Most of them weren't.

The ten people sat there, hour after hour, cajoling, pleading, prom­ising through plastic smiles. Between calls they made notations, sipped coffee, and marvelled at the rain flooding down the windows. They were staying at their posts like the band on the Titanic. If you couldn't sell double glazing in weather like this, you couldn't sell it at all.
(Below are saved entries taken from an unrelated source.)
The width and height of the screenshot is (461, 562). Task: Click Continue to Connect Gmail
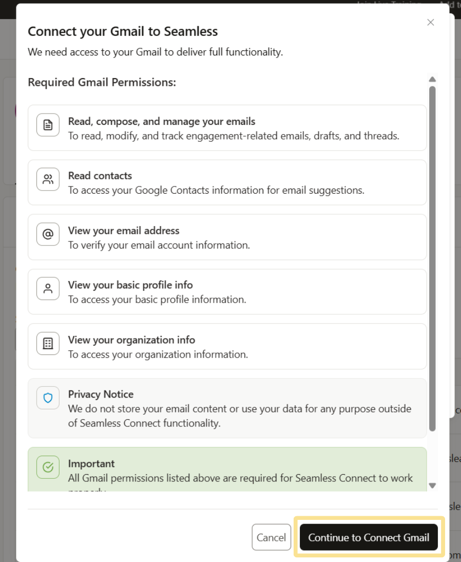pos(369,537)
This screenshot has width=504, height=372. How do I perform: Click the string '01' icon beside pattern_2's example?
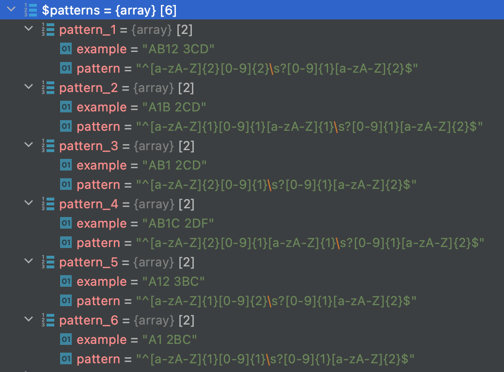[65, 107]
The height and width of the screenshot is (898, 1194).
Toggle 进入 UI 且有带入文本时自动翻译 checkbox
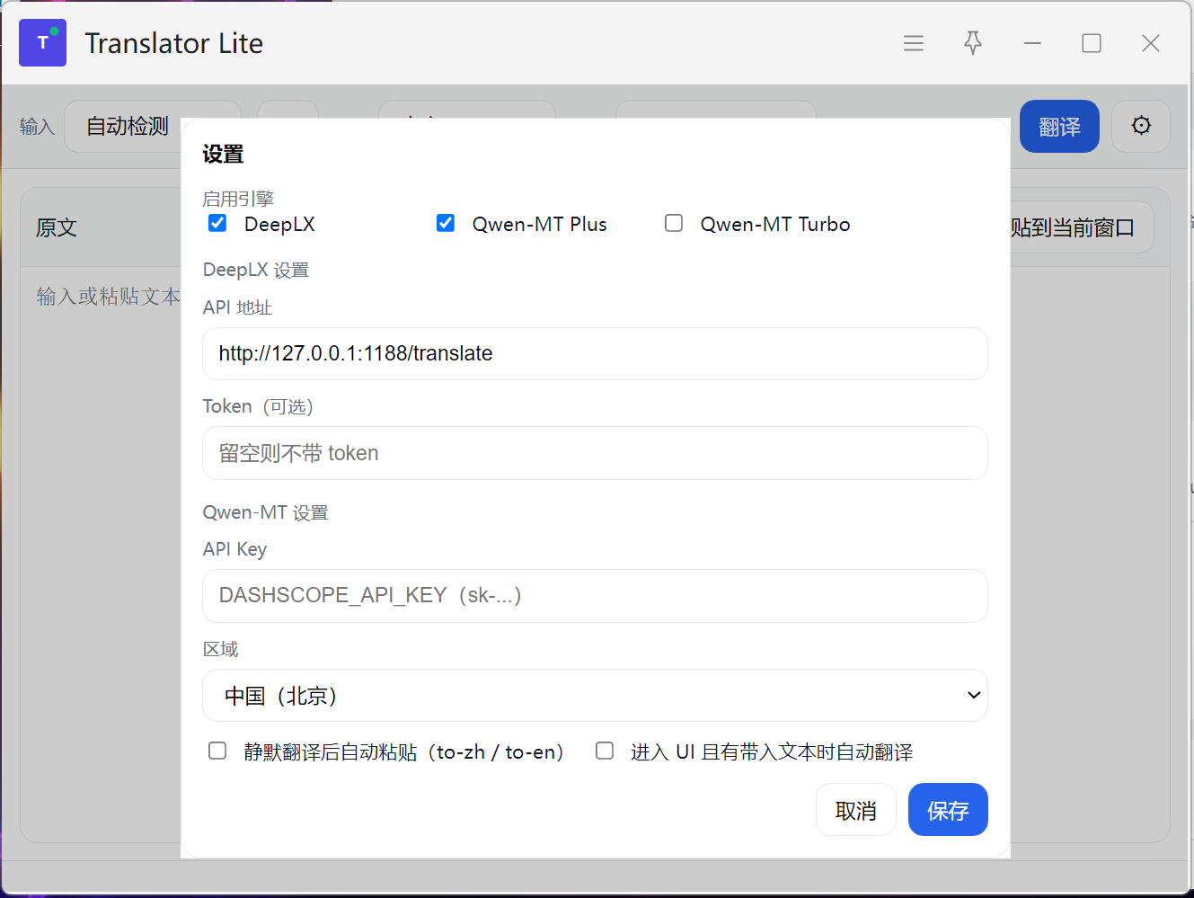[605, 751]
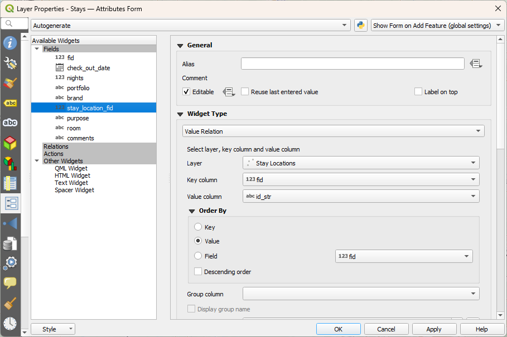Open the Temporal clock icon
Image resolution: width=507 pixels, height=337 pixels.
(10, 323)
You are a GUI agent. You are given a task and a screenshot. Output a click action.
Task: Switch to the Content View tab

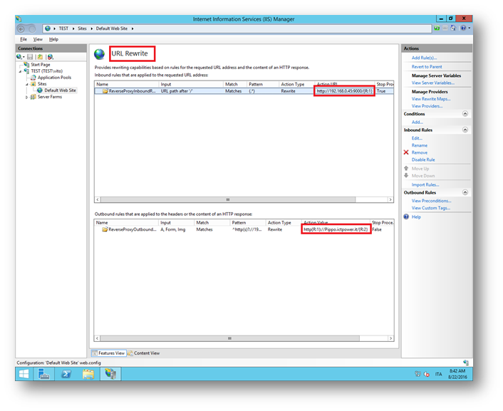point(146,353)
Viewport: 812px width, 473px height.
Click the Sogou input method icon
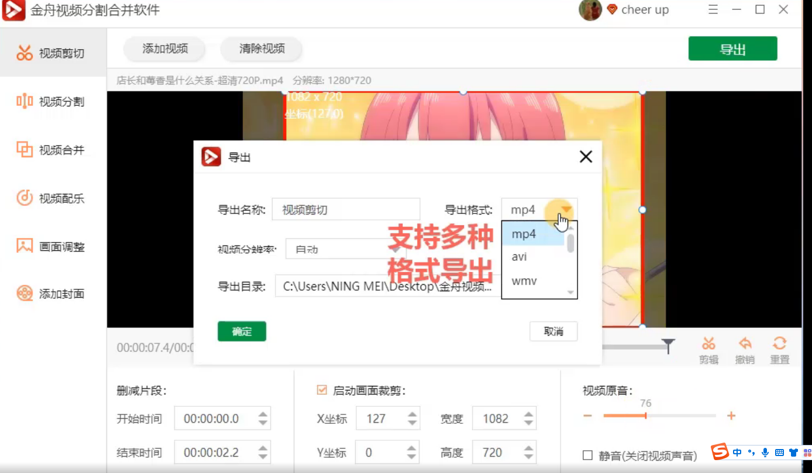pos(720,452)
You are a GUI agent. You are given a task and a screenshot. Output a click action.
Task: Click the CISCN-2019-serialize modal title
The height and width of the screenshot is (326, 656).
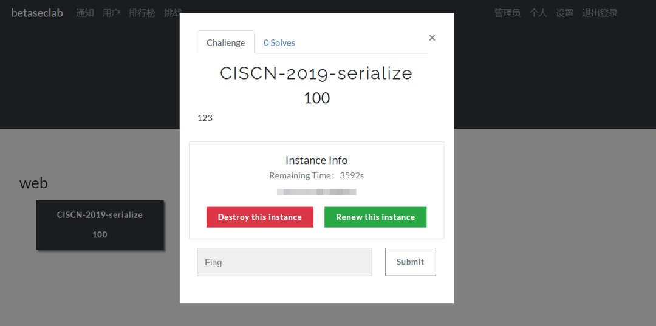coord(316,73)
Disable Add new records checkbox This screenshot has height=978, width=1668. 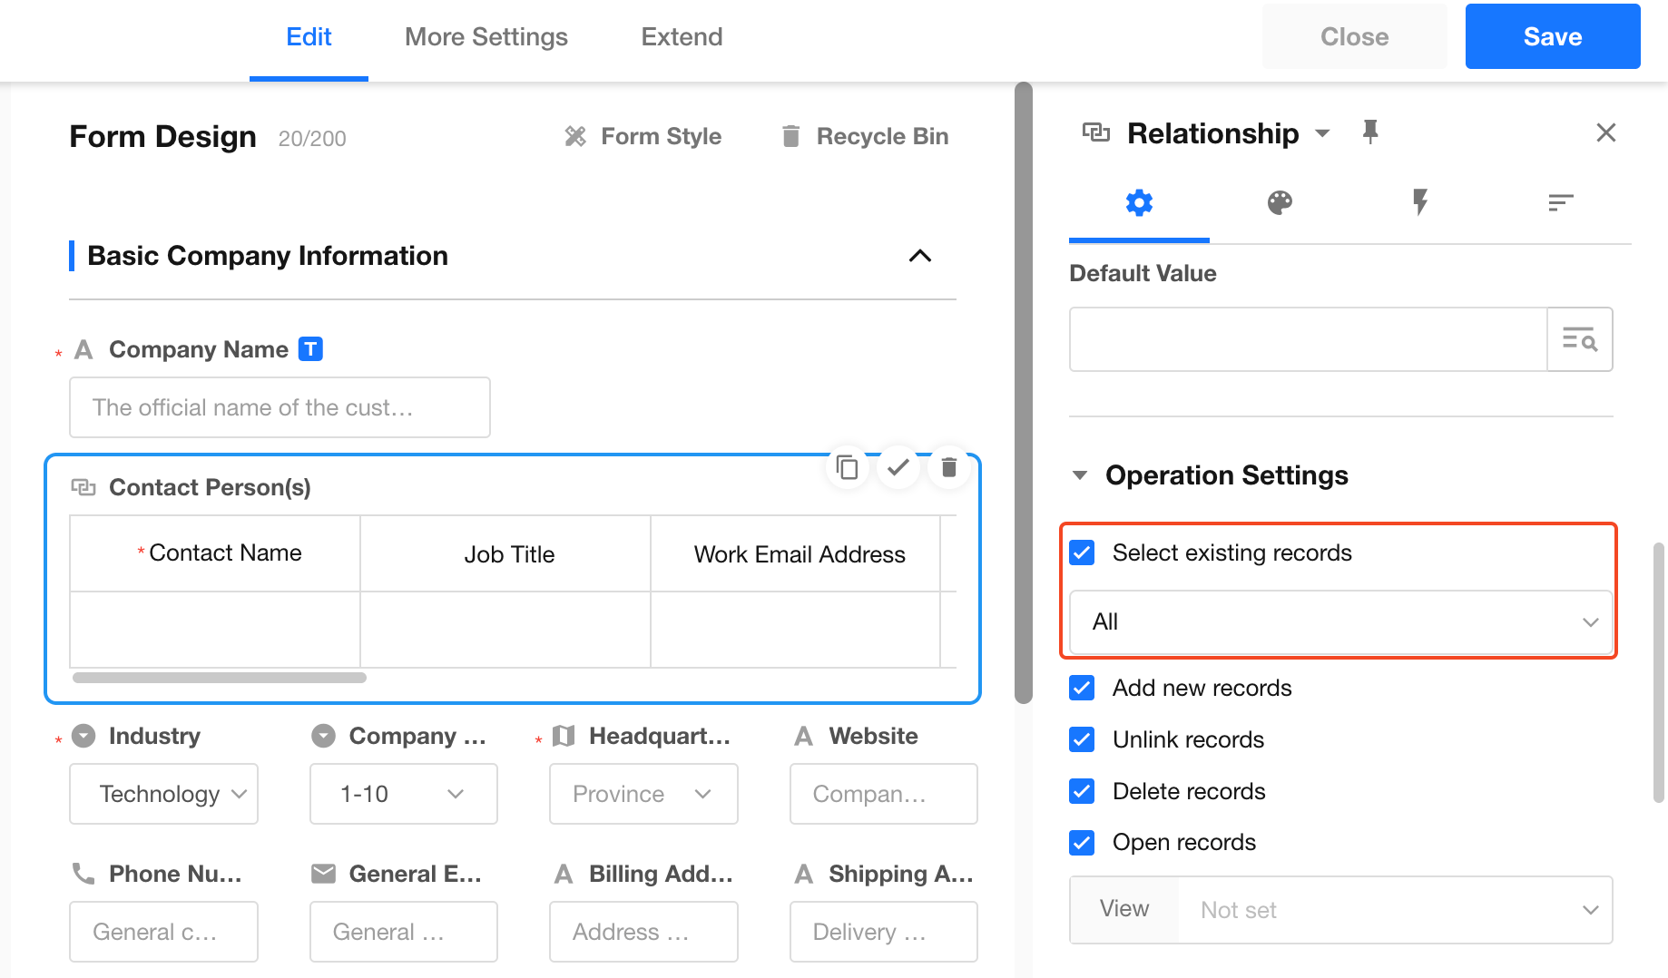1082,688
Lisa Morrow was saying, ". . . Now, if you'll only let me finish, sir, and yes, I understand that, sir, but if you'll only . . ." and then, seeing that he'd just hung up on her, she said, "Well, up yours, snot‑face."

She put down the phone.

"I got another bath," she announced to her fellow telephone sales­persons. She was well in the lead in the office daily Getting People Out of the Bath stakes, and only needed two more points to win the weekly Coitus Interruptus award.

She dialed the next number on the list.

Lisa had never intended to be a telephone salesperson. What she really wanted to be was an internationally glamorous jet‑setter, but she didn't have the O‑levels.

Had she been studious enough to be accepted as an internationally glamorous jet‑setter, or a dental assistant (her second choice of profession), or indeed, anything other than a telephone salesperson in that particular office, she would have had a longer, and probably more fulfilled, life.

Perhaps not a very much longer life, all things considered, it being the Day of Armageddon, but several hours anyway.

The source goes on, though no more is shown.